[BUG] dask_cudf - aggregate - to_csv memory error #13220
Description
Describe the bug
A clear and concise description of what the bug is.
I am loading a large dataframe (~60M x 300) by csv via dask_cudf, then looking to do a groupby and sum, and resave this to csv. I get an OOM error - I am using an A100-80GB gpu along with 200GB of RAM.
All rows are numerical values, besides the groupby row left as the index. Thus, this error should be reproducible via a random dataframe.
I noted a similar issue @10426, however this error message is different, therefore I was unsure if this was the case.
Additionally, I do repeatedly get a high cpu garbage collection message, however I assume that is because of the size of the dataframe and many read/writes, correct me if that is not the case.
Steps/Code to reproduce bug
Follow this guide http://matthewrocklin.com/blog/work/2018/02/28/minimal-bug-reports to craft a minimal bug report.

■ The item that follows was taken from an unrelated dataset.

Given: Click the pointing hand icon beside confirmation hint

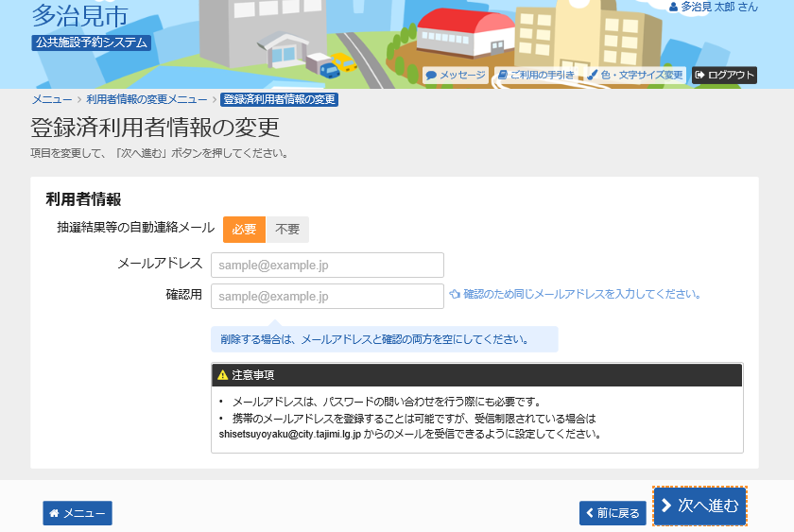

This helps us reproduce the issue you're having and resolve the issue more quickly.
import numpy as np
import pandas as pd
import cudf
import cupy
from dask_cuda import LocalCUDACluster
from dask.distributed import Client
from dask.utils import parse_bytes
import dask_cudf
cluster = LocalCUDACluster(jit_unspill=True,
rmm_pool_size=parse_bytes("64 GB"),
n_workers = 1,
device_memory_limit=parse_bytes("160 GB"),
local_directory='local_temp',
threads_per_worker=32)
client = Client(cluster)
df = dask_cudf.read_csv('../02_all_study/02_tad_80_cluster_ref.tsv',sep = '\t')
df2 = df.drop('Contig',axis=1)
res = df2.groupby('ref90_cluster').sum()
res.to_csv('04_cluster_groups_csv')
Output (I think the error message is repeating after nanny restarts, but I have included the entire error message for thoroughness (attached as file for size):
dask_to_csv_error.txt
Expected behavior
A clear and concise description of what you expected to happen.
Environment overview (please complete the following information)
- Environment location: [Bare-metal, Docker, Cloud(specify cloud provider)] RHEL server
- Method of cuDF install: [conda, Docker, or from source] conda (mamba)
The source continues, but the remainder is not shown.